No pictures go in the copy. Restate, word for word, each line from the one containing "You are a computer-use agent. Image" through the last line below.

Supplied entries:
□ □ □ □

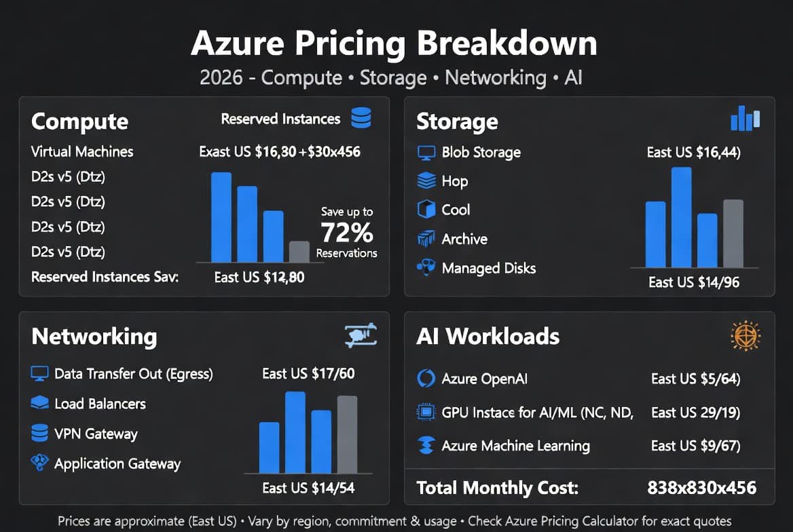Click the Load Balancers icon
The height and width of the screenshot is (532, 793).
point(39,403)
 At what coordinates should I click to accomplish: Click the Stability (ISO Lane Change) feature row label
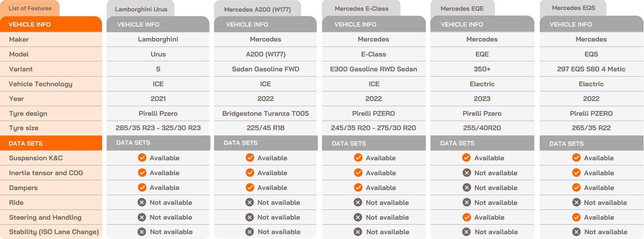[x=54, y=232]
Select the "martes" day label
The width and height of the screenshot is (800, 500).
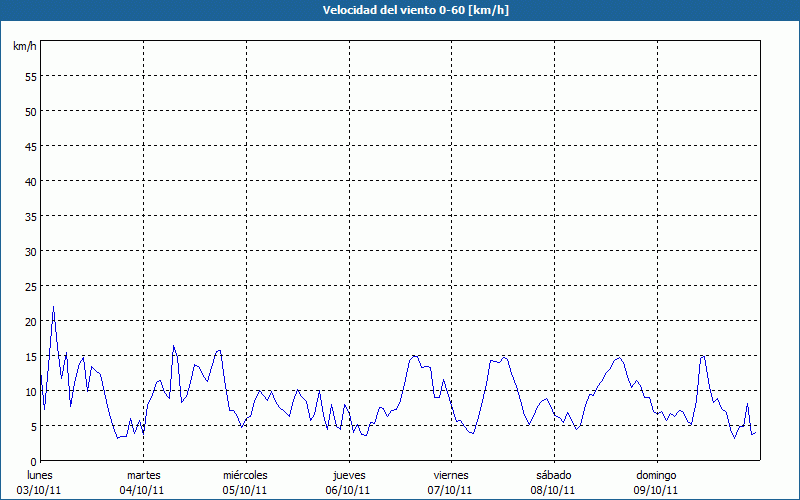coord(143,475)
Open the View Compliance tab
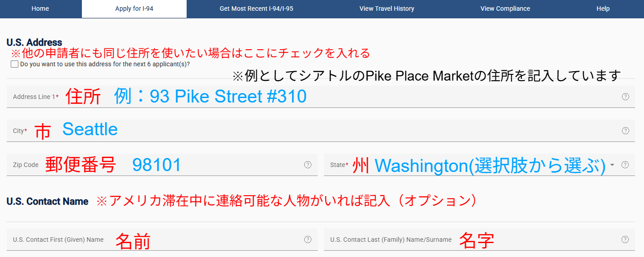Viewport: 644px width, 257px height. click(x=505, y=9)
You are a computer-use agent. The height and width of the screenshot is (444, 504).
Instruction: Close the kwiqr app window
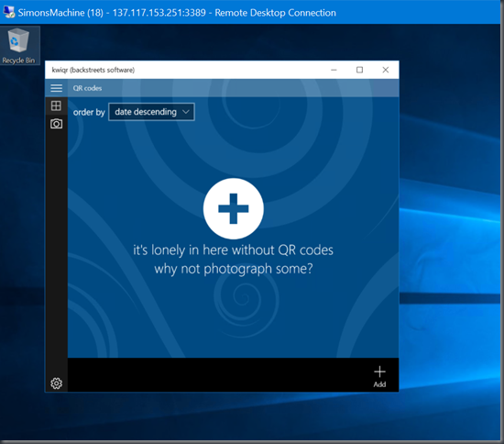coord(386,70)
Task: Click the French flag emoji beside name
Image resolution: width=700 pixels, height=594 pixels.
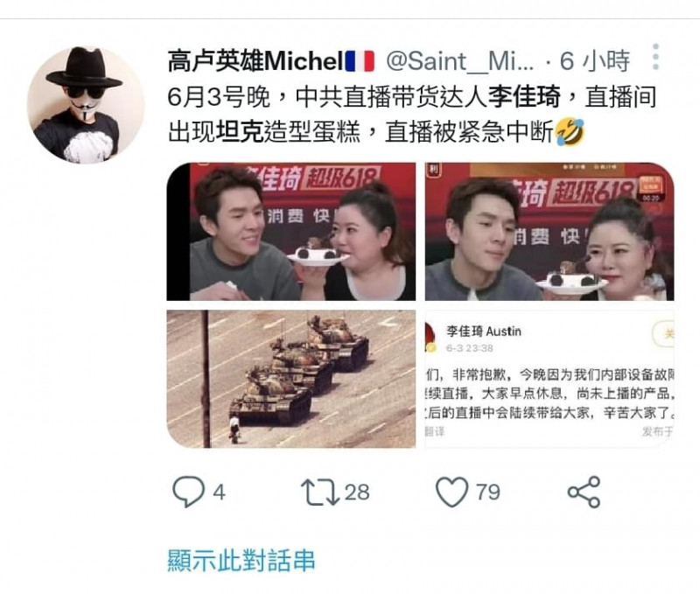Action: coord(360,61)
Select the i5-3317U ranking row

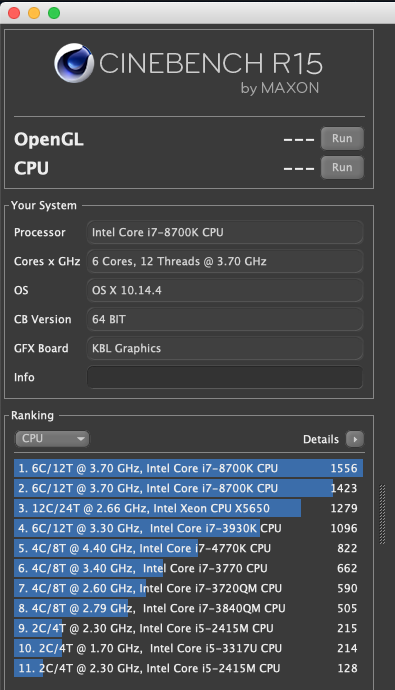coord(188,648)
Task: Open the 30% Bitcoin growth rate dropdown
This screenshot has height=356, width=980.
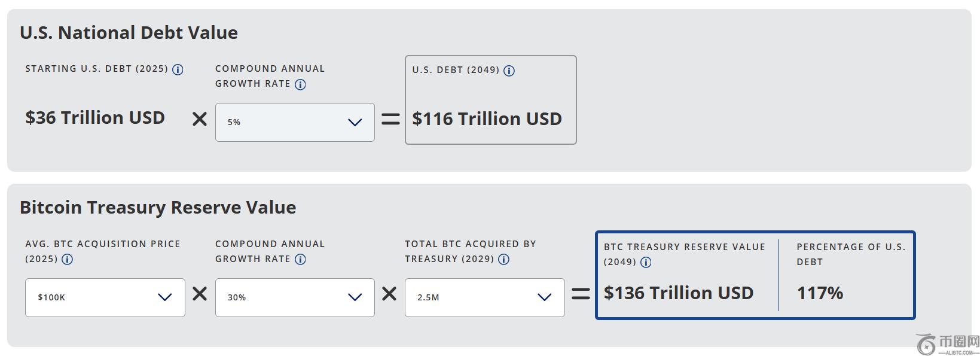Action: 295,297
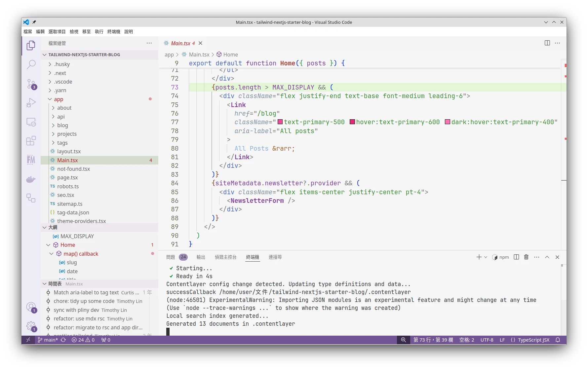Click the split editor icon
The height and width of the screenshot is (370, 588).
[547, 43]
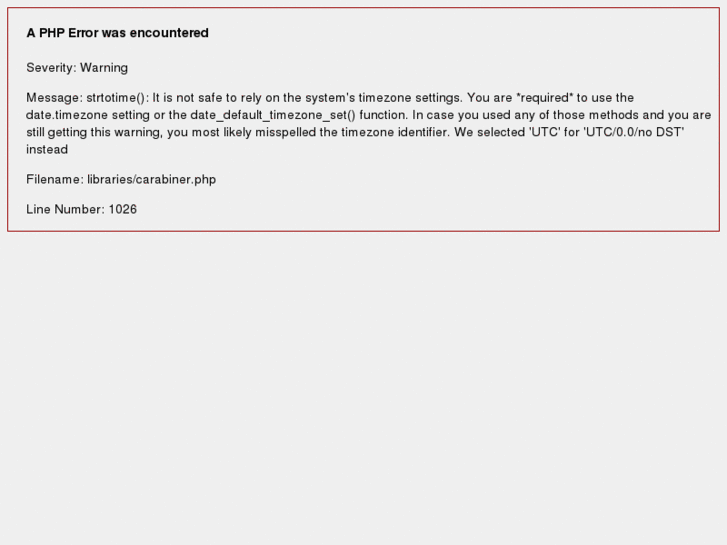Click 'date.timezone' setting text

tap(67, 115)
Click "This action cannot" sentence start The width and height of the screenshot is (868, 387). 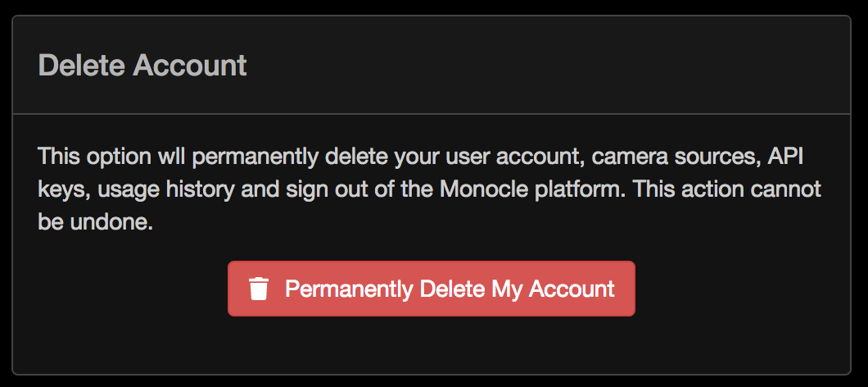pos(727,189)

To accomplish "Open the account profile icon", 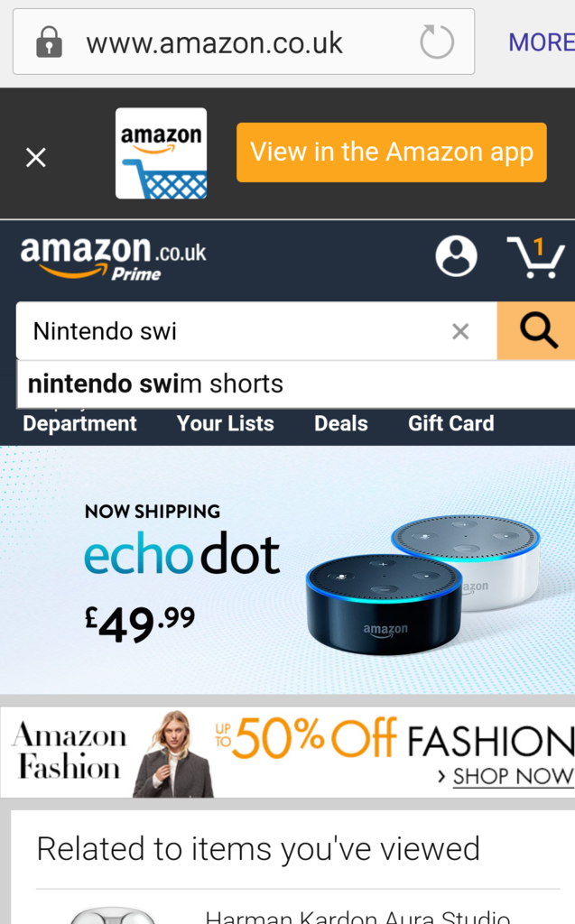I will (x=456, y=256).

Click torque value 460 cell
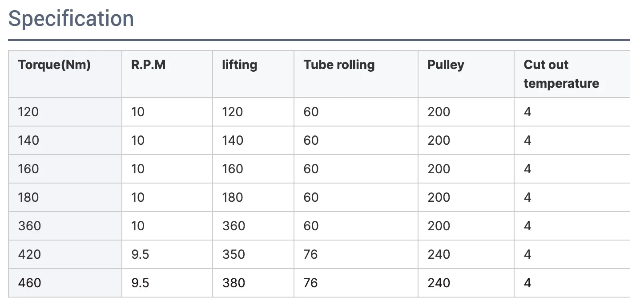click(29, 283)
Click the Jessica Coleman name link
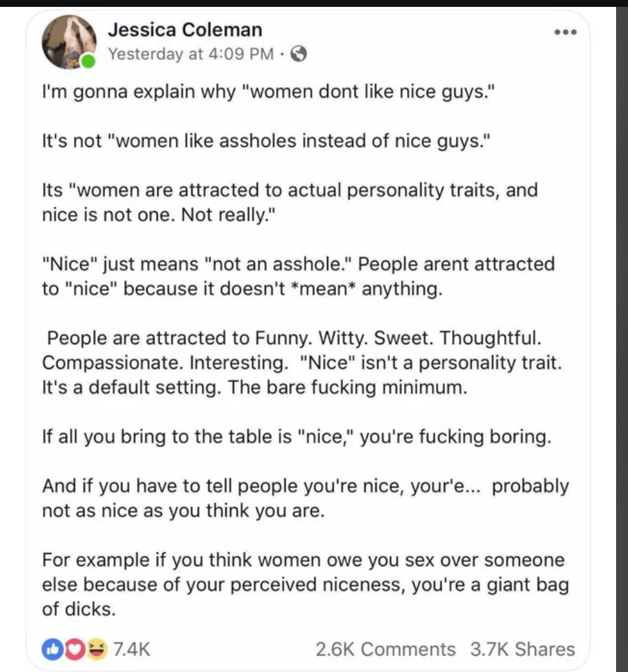628x672 pixels. (x=185, y=30)
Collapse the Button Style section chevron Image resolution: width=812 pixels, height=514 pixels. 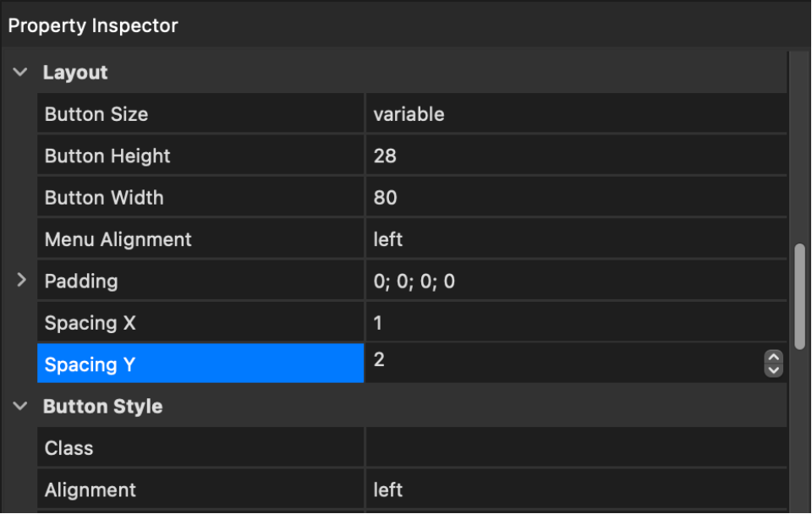click(20, 407)
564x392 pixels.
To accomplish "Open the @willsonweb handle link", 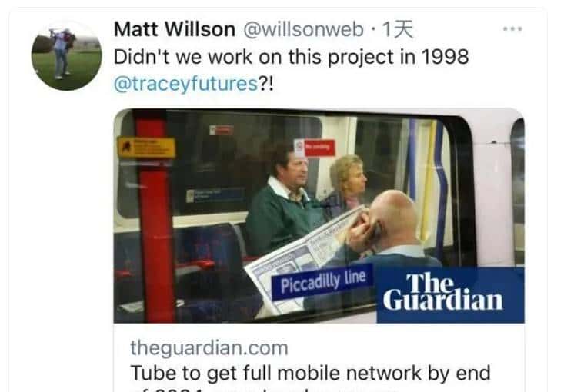I will [x=304, y=29].
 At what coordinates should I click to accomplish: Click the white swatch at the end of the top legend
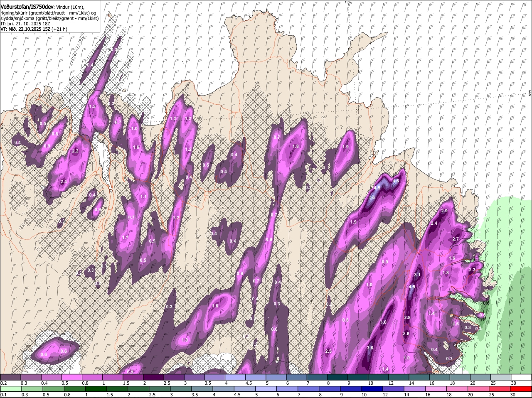521,377
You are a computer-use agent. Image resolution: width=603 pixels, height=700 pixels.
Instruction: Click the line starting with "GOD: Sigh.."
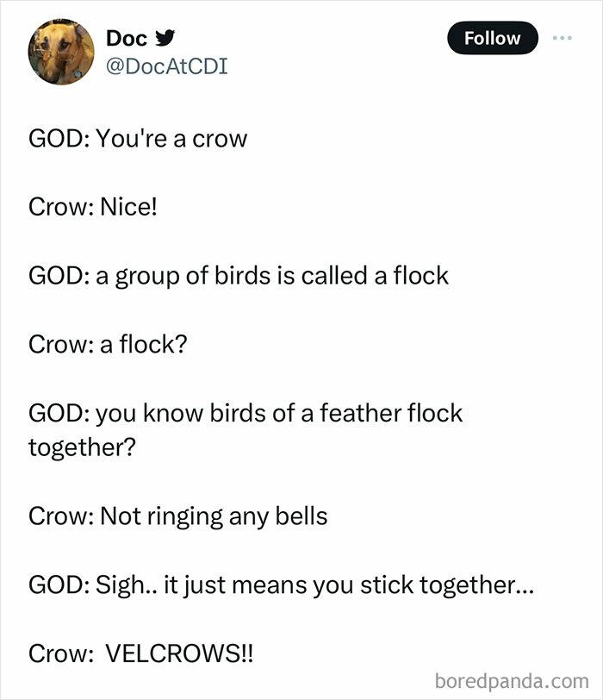point(281,585)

□ □ □ □

Written answer:
You are a computer-use agent. Image resolution: width=603 pixels, height=700 pixels.
Instruction: Click the line starting with "GOD: Sigh.."
point(281,585)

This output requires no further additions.